Niemcy pozbędą się diesli. Polska je wchłonie

infotrans
09.11.2018 06:30

Volkswagen, Daimler i BMW wesprą  swoich klientów przy wymianie aut na ekologiczne. To oznacza wzmożony import diesli do naszego kraju. Polski rząd nie zrobił nic, aby powstrzymać tę „brudną” lawinę.

Po czwartkowych rozmowach z przedstawicielami zarządów niemieckich koncernów motoryzacyjnych minister transportu Niemiec Andreas Scheuer oświadczył, że osiągnięto kompromis w sprawie udzielenia pomocy właścicielom starszych samochodów z silnikami Diesla.

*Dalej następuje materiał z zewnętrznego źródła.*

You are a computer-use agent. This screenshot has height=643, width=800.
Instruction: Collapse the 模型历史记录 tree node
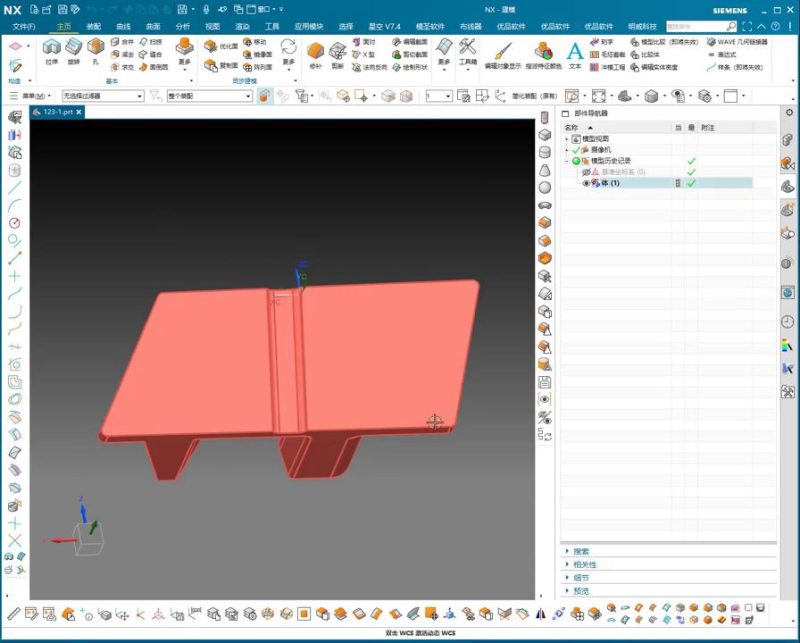pos(567,160)
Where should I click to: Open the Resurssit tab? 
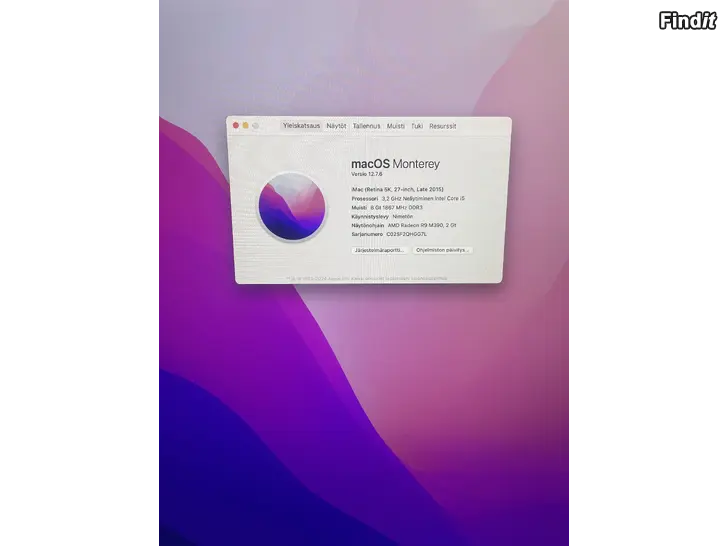point(442,126)
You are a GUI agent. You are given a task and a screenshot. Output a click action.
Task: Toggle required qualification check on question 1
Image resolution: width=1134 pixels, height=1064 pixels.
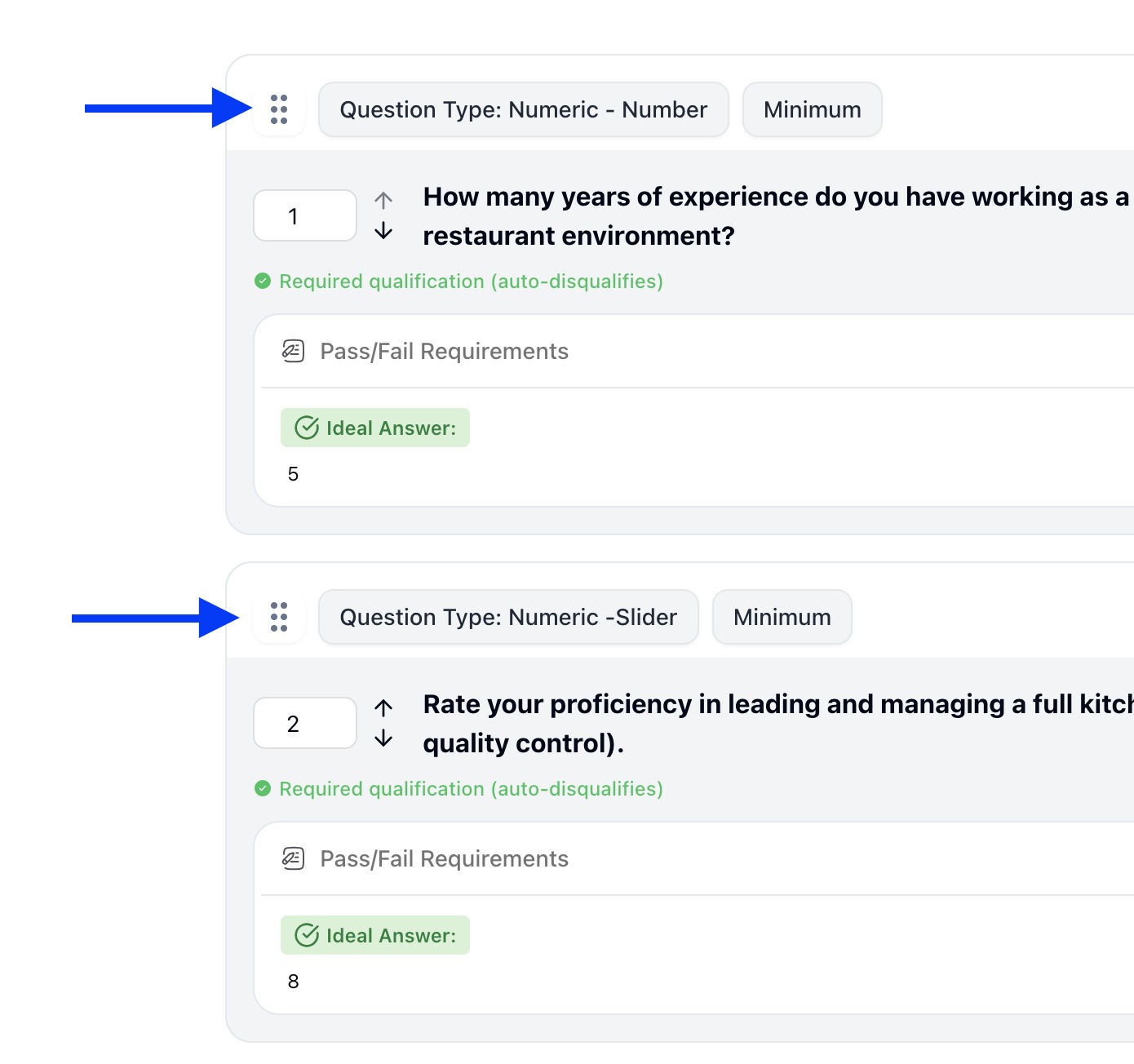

Przemysł motoryzacyjny wykonał „bardzo silny ruch” – ocenił Scheuer wyniki negocjacji, jakie prowadzono w Berlinie przez ponad pięć godzin.

Poinformował, że koncerny Volkswagen, Daimler i BMW przyrzekły udzielenie swym klientom wsparcia finansowego w kwocie do 3 tys. euro. Ma to mieć między innymi formę premii za wymianę starszego samochodu dieslowskiego na nowy, spełniający aktualne normy toksyczności spalin. Oferta dotyczy 15 niemieckich miast, w których poziom zanieczyszczenia powietrza tlenkami azotu jest szczególnie wysoki.

Volkswagen i Daimler przewidują także przejmowanie do 3 tys. euro z kosztów niezbędnego modyfikowania silników wysokoprężnych u tych klientów, którzy nie zamierzają zmieniać samochodu. Wcześniej mowa była tylko o 2,4 tys. euro. Jak zaznaczył Scheuer, minie jakiś czas, zanim powstaną techniczne warunki do wprowadzania takich modyfikacji.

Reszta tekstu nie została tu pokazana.